Saudi Arabia and the GCC are likely to see spillover effects on their economies and various sectors as the trade dispute between the United States and China escalates, analysts told Argaam.
“Increasing trade tensions between US & China, the two largest economies in the world, would have implications on other markets and countries,” said M.R. Raghu, managing director of Marmore MENA Intelligence, a subsidiary of Kuwait-based Markaz.
“Though the current value of traded items that are subjected to tariffs is relatively small, the prospect of other countries being pushed to take sides could broaden the scale of trade wars and the resultant spillover effects would be felt all over including the GCC region,” he added.
Trade tensions between the US and China have dominated headlines and rattled markets around the world in recent weeks. The dispute began earlier this year, as the US accused China of resorting to “unfair” tactics to create a large trade surplus with the US and stealing American technology.
Last Friday, President Donald Trump’s administration rolled out tariffs of as much as 25 percent on $34 billion worth of Chinese imports last Friday.
Beijing, in turn, imposed duties on $34 billion in US goods including soybeans and electric vehicles, terming the dispute the “biggest trade war in economic history.”
The trade war took a turn for the worse earlier this week, as the Trump administration announced that it was considering levying additional tariffs of 10 percent on $200 billion worth of Chinese goods.
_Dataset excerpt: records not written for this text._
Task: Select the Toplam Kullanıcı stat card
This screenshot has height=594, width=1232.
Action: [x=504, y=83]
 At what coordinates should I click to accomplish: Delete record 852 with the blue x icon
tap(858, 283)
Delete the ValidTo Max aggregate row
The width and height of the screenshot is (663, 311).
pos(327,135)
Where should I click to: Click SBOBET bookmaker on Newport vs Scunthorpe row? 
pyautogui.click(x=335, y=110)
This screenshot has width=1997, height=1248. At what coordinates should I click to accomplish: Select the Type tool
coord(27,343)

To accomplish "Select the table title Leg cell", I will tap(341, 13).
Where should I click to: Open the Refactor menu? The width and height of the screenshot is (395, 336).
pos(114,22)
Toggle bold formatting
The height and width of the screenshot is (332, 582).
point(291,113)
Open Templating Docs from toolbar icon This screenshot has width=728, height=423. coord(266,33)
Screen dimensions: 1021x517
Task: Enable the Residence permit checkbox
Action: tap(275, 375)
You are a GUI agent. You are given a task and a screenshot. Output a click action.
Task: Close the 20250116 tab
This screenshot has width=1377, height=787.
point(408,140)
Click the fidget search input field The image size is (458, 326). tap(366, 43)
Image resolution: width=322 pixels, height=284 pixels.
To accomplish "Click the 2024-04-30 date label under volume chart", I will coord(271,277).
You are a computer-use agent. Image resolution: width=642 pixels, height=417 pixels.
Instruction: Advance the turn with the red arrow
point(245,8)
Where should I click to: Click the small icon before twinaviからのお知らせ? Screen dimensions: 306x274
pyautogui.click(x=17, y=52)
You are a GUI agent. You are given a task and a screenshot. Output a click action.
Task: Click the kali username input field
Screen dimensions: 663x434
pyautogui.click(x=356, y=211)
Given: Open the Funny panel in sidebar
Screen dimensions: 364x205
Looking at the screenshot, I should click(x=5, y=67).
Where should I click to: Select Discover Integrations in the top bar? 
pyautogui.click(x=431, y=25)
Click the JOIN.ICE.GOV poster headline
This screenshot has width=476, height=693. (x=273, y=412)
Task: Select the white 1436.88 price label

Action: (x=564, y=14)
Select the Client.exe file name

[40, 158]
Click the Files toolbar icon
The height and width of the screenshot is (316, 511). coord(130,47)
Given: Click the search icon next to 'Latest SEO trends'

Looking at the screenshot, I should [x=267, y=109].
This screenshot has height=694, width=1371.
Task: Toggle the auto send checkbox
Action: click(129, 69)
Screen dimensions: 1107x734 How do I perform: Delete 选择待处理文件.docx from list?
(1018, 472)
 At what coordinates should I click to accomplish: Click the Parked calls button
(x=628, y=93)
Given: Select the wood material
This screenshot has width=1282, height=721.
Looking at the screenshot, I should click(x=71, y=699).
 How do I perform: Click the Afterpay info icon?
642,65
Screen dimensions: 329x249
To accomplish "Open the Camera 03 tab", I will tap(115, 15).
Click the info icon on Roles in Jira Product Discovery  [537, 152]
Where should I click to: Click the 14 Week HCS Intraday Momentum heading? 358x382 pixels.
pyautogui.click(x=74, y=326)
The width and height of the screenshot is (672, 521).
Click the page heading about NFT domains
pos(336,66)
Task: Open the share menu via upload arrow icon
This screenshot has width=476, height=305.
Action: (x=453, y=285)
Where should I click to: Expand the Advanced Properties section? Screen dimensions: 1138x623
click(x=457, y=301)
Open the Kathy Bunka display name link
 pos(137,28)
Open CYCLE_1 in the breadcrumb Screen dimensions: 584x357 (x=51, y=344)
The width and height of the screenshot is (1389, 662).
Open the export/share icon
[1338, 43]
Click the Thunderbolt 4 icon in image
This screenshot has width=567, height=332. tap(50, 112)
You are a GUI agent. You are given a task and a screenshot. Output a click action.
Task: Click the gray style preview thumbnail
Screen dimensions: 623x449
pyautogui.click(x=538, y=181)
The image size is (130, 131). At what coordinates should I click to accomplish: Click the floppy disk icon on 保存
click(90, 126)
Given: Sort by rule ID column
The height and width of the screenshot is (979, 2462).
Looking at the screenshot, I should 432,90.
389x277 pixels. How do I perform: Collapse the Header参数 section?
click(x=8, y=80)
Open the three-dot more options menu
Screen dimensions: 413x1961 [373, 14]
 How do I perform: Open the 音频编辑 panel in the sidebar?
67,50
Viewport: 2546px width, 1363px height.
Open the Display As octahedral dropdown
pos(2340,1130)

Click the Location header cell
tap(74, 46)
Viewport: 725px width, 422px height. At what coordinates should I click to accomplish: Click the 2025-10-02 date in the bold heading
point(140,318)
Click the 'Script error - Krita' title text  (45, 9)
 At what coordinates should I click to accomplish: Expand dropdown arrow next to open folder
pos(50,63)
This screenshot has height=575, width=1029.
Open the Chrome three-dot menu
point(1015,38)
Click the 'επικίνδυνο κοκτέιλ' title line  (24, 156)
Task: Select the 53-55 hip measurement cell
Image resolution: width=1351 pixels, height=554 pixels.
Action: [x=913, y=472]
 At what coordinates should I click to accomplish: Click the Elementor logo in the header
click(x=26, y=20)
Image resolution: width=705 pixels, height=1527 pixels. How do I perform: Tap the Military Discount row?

“If implemented, [this] would effectively mean around half of total US imports from China would be hit by tariffs,” Dubai-based Emirates NBD said in a note on Wednesday. The expanded list includes more consumer goods including apparel, furniture and electronics.
China has vowed to hit back in response, calling US actions “completely unacceptable” and announcing intentions to complain to the World Trade Organization. However, specific details of how China plans to retaliate are yet to be made public.
Regionally, the impact of the trade war in the GCC would be most strongly felt on economic growth and the performance of equity markets, Raghu said. “As most of the GCC markets are either classified as frontier or emerging markets, we could witness capital outflows from the region.”
Hussein Sayed, chief market strategist at FXTM, agreed that a global trade war would impact regional equities.
“Uncertainty is the markets’ worst enemy. A full blown-trade war will lead to heavy selling of equities and flight to safety, but at the moment it's not clear whether we will reach this point,” Sayed told Argaam.
In addition, the prospect of a trade war could deal a blow to industrial activity, with the threat of a global recession looming large in the background. As a result, oil demand is likely to fall, analysts said.
“If the Chinese economy starts to slow down significantly, it will drag all Asian economies with it. Therefore, we can expect lower demand for GCC oil and petrochemical products,” Sayed said.
The dispute also has the potential to weigh on other sectors in the GCC, such as trade and logistics.
Within the region, Saudi Arabia and the United Arab Emirates in particular have been looking to consolidate their positions as regional trading and logistics hubs, Sayed said. “So expect this sector to be impacted directly by slowing global trade.”
The UAE’s real estate and tourism sectors may also be at risk of slowing further if the dollar appreciates against major global currencies, he added.